Program background:  Originally launched in 2009, DVP unveiled an improved version of the site in the fall of 2014. The updated site features improved user navigation, an updated infrastructure, and a way to highlight DVP’s most recent violence prevention-related releases and resources. Housed within the site: violence prevention basics, information organized by violence type, and 11 unique tools and trainings developed over the seven years the site has been in existence, including: 

  • Community HealthSIM: A game-like experience that demonstrates the connections between violence and community issues.
  • Adverse Childhood Experiences (ACEs) Interactive Infographic: highlights how abuse, neglect, and early risk factors for violence affect our lives and our society—and what we can do to prevent them.
  • Principles of Prevention:  An online training explaining how to apply the key concepts of primary prevention, the public health approach, and the social-ecological model to violence prevention work. 
  • Success Stories: A tool practitioners can use to create, save, download, and edit stories of successful violence prevention efforts.
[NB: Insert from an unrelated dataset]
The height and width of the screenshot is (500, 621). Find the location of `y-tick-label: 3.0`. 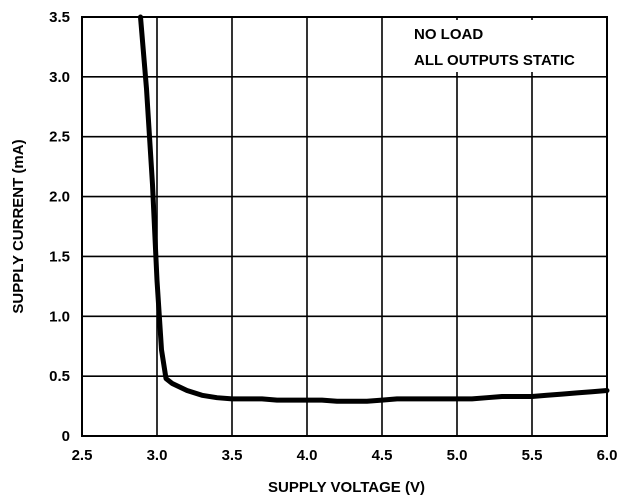

y-tick-label: 3.0 is located at coordinates (60, 78).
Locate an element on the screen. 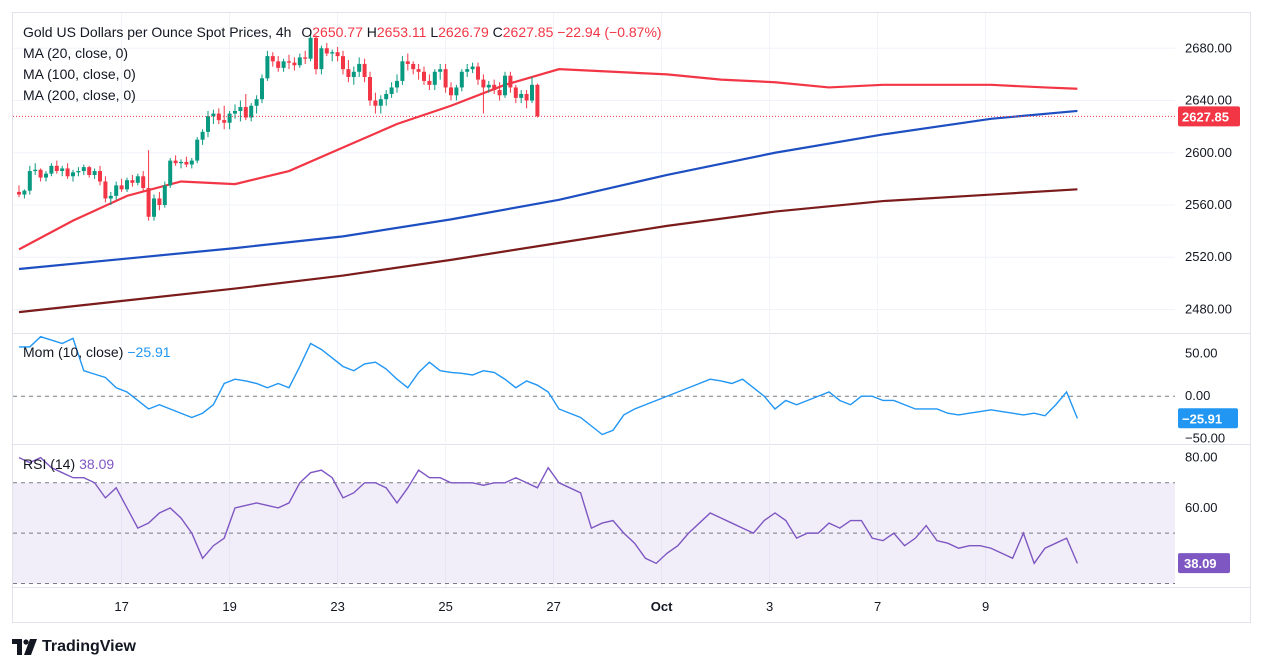  ma200-legend: MA (200, close, 0) is located at coordinates (80, 95).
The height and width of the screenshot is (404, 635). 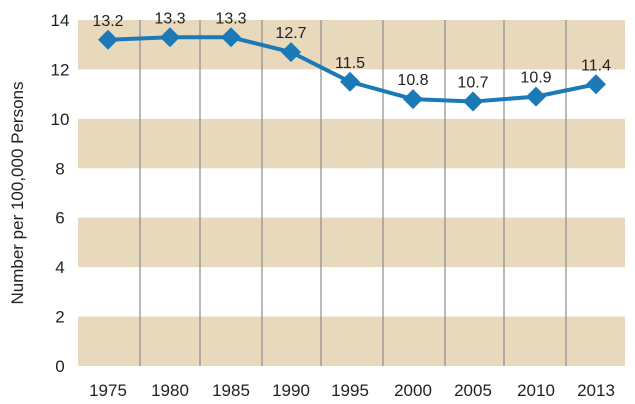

Evaluation Methods and Results:  CDC monitors VetoViolence website traffic and the usage of tools and resources. Data show that with the addition of each new tool and training, traffic to the site increases. In 2009, 1,237 visitors visited VetoViolence. At the end of 2015, the total number of users who stopped by the site had grown to 1,374,293—an increase of 100,000%. Not only are people stopping by, they’re staying: In 2015, an average of more than 85 percent of people who started the accredited trainings available on VetoViolence—Principles of Prevention, Dating Matters, and Understanding Evidence—completed them. The metrics for the VetoViolence website are consistently on par with or above the DVP’s cdc.gov website which contains only static web pages. In 2014 and in 2015, the VetoViolence website received 3,909,850 page views, on average 325,821 per month, and 5,175,740 page views, on average 431,312 per month, respectively; whereas the DVP cdc.gov website received 3,604,040 page views, on average 300,337 per month, and 3,475,676 page views, on average 289,640 per month, respectively.

Conclusions:  Site metrics and user feedback highlight the value of the innovative, interactive online information VetoViolence provides:

  • “This was a great tool and I appreciated that I could do it at my own pace and that it was free.”
  • “Very good information - I hadn't considered violence as a public health issue.”
  • “I applaud CDC for developing a training in an online format that clearly took a lot of time and energy to set up. It is visually appealing, stimulating, and different from typical 'government looking sites.”

Implications for research and/or practice:  VetoViolence, the unique offerings it provides, and the site’s relevance to DVP social media efforts underscore the importance of maintaining and developing engaging, interactive, useful resources—and making them available in real-time, for free, to the practitioners who need them most.